EXERCISE DATA below:

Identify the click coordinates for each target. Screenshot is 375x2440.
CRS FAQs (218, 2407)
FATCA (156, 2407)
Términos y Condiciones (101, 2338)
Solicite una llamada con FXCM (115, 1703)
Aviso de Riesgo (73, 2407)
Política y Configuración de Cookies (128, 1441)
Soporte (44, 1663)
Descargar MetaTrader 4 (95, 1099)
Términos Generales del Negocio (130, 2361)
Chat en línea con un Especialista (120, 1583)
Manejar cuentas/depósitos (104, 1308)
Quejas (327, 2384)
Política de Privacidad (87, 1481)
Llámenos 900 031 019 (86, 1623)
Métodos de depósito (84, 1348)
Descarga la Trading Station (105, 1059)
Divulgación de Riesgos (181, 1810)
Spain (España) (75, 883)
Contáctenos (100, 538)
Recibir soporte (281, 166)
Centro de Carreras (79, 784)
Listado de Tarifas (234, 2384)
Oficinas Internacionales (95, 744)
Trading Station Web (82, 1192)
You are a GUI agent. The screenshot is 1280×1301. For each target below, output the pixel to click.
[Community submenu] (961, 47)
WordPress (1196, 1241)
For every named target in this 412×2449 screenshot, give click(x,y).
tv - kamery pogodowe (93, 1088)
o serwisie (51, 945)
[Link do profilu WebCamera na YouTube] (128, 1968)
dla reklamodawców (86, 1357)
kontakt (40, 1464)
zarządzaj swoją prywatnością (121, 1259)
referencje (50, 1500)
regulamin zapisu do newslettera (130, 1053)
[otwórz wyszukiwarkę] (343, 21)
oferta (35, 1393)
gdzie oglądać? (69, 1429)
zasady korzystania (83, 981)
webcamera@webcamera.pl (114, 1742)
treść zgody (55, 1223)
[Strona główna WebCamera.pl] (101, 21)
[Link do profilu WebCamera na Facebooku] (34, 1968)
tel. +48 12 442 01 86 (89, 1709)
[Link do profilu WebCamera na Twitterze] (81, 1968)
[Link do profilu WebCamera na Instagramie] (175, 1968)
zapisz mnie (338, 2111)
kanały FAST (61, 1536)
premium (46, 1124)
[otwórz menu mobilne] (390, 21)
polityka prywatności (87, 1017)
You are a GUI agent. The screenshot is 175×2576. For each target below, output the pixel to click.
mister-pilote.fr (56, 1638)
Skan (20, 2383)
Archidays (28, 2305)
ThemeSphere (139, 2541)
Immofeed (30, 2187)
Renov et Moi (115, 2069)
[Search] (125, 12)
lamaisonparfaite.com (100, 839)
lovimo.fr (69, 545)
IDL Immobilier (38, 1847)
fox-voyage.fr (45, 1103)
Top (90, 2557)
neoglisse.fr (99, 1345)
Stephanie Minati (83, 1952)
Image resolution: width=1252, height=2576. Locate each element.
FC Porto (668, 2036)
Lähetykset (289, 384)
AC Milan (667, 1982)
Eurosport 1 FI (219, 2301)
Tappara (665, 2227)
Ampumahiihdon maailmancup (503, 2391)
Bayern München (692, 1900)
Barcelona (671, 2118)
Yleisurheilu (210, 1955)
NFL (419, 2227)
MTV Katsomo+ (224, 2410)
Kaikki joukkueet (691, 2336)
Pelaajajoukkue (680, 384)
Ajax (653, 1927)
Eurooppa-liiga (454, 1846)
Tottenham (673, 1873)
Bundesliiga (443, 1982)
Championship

End of EXERCISE DATA.

* _PROBLEM TO SOLVE_
Take every line above that includes the string "each" and return it.

* _ANSWER AREA_
Identify the click coordinates for each target. Screenshot is 375x2440.
You are a GUI agent. The screenshot is 1280×1301. For each target below, output the pixel to click.
You are a GUI agent. The screenshot is 175×2576. For each target below, output the pixel to click.
Image resolution: width=1252, height=2576. Locate each element.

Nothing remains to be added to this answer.